Your objective: Please rewrite the items from the start through the line containing "642x1280 pixels. [x=140, y=513]", inclusive, substituting "screen capture" for every "screenshot" and keeping everything else the same.

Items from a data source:
•••••

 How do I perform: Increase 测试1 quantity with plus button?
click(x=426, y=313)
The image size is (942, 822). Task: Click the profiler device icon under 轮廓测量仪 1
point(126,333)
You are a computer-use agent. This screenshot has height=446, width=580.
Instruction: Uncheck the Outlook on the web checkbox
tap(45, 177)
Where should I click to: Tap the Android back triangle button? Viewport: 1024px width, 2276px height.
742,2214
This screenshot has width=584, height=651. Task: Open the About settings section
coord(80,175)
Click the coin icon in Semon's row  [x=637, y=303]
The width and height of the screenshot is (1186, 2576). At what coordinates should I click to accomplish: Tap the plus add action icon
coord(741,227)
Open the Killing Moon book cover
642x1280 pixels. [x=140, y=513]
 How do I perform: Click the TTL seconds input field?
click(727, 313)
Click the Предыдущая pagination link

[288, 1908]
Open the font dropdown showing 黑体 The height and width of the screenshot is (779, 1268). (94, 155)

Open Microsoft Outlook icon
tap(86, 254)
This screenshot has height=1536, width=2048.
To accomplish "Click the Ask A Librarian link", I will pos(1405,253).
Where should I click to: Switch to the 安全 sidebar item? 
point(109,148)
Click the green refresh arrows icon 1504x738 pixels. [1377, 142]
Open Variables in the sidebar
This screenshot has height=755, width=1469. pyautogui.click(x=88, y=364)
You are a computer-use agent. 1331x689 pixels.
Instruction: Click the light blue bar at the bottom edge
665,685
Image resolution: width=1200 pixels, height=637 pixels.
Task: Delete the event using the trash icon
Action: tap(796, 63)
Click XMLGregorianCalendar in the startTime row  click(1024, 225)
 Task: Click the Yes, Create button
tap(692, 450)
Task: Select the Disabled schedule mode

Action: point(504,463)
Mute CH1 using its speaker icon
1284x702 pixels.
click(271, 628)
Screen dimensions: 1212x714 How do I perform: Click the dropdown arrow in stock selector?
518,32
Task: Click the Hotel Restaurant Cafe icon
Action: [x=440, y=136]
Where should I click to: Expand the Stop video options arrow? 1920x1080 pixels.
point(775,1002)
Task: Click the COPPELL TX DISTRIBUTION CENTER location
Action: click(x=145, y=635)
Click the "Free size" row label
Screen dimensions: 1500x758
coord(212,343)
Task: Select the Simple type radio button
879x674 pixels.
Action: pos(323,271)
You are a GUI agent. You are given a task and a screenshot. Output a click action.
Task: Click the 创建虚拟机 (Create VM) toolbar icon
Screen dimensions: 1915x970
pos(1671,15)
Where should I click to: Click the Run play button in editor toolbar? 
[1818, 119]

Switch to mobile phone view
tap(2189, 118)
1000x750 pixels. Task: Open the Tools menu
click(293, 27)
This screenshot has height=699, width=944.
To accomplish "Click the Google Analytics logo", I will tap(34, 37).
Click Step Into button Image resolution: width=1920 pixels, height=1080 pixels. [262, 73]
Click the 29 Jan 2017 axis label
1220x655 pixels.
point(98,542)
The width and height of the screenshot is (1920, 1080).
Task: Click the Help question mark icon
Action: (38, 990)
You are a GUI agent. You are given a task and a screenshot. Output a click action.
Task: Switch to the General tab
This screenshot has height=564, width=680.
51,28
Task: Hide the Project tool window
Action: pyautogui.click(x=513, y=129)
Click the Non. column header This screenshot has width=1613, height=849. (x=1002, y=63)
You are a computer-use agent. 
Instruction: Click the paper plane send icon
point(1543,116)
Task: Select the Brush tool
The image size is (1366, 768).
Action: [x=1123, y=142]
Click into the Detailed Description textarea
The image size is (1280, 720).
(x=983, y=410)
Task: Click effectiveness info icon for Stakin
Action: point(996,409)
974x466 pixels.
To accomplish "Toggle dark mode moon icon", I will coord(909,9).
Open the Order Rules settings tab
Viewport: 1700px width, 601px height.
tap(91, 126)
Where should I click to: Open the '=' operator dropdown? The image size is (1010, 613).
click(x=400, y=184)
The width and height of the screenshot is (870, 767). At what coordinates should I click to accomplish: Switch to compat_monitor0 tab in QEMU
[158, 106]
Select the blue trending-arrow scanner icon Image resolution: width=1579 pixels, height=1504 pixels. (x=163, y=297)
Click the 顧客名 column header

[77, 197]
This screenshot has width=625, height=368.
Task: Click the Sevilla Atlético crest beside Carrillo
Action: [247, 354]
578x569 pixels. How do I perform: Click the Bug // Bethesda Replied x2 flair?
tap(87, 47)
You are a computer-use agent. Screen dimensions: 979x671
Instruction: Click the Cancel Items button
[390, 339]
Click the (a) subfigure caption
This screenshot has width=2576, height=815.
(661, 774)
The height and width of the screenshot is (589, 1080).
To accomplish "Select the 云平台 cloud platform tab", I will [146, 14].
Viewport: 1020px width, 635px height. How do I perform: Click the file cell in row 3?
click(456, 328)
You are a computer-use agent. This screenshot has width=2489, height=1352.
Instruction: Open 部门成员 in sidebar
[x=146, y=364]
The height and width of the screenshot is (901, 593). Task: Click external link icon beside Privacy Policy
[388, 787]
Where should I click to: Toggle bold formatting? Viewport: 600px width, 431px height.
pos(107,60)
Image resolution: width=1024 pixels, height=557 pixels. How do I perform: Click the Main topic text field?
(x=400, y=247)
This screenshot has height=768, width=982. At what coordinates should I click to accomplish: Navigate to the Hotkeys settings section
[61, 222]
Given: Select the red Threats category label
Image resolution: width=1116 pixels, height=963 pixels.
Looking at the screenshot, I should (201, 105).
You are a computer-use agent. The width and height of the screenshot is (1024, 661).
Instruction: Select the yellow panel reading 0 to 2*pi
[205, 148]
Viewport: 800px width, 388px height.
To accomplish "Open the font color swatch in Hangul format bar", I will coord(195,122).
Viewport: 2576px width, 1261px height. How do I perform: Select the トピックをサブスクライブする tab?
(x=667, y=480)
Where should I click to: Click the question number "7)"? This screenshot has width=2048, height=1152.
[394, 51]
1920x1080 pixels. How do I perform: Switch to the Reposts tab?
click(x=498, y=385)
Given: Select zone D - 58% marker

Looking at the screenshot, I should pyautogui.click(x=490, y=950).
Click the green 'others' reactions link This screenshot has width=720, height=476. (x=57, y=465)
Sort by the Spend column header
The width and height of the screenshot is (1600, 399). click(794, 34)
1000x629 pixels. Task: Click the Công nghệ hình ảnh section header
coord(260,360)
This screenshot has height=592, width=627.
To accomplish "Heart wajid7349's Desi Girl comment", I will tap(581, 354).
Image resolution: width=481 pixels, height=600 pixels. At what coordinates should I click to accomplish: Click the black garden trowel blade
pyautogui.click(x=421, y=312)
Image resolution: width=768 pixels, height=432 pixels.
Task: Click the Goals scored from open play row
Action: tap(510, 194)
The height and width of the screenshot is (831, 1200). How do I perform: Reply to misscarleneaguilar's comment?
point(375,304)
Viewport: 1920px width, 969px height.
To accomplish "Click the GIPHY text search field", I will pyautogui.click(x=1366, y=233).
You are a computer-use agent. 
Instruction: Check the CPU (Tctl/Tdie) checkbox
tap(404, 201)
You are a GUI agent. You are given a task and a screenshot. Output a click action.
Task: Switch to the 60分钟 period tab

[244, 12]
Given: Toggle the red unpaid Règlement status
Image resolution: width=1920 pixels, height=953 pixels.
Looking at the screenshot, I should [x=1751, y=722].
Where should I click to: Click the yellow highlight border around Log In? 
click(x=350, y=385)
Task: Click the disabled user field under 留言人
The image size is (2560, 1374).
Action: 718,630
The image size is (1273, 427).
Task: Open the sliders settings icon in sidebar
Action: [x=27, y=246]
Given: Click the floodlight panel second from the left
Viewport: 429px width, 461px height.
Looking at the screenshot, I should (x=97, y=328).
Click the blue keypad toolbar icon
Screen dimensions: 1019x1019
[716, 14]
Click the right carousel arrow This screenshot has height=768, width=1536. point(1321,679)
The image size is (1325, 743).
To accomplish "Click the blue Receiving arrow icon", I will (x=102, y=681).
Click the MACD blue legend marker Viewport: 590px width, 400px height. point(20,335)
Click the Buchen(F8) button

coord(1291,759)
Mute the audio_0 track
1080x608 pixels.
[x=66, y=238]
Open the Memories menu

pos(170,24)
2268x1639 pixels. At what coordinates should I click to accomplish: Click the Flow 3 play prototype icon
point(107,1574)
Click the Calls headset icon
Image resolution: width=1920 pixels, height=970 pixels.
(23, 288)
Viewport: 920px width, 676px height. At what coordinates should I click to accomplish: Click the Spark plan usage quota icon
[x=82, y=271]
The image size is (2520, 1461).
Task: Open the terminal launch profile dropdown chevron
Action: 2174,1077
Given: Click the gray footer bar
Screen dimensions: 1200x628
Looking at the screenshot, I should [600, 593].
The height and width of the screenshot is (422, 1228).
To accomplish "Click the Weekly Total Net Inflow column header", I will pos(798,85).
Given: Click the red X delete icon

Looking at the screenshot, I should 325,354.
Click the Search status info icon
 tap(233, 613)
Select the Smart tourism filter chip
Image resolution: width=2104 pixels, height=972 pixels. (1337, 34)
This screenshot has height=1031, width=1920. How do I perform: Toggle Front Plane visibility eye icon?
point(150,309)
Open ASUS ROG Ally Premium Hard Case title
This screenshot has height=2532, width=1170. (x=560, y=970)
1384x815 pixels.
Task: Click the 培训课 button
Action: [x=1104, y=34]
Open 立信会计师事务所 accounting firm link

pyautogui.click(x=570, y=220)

•••••

Finished task:
 How do I perform: Increase 测试1 quantity with plus button?
click(x=426, y=313)
The image size is (942, 822). Task: Click the profiler device icon under 轮廓测量仪 1
point(126,333)
You are a computer-use agent. This screen capture has height=446, width=580.
Instruction: Uncheck the Outlook on the web checkbox
tap(45, 177)
Where should I click to: Tap the Android back triangle button? Viewport: 1024px width, 2276px height.
742,2214
This screen capture has width=584, height=651. Task: Open the About settings section
coord(80,175)
Click the coin icon in Semon's row  [x=637, y=303]
The width and height of the screen capture is (1186, 2576). At what coordinates should I click to accomplish: Tap the plus add action icon
coord(741,227)
Open the Killing Moon book cover
642x1280 pixels. [x=140, y=513]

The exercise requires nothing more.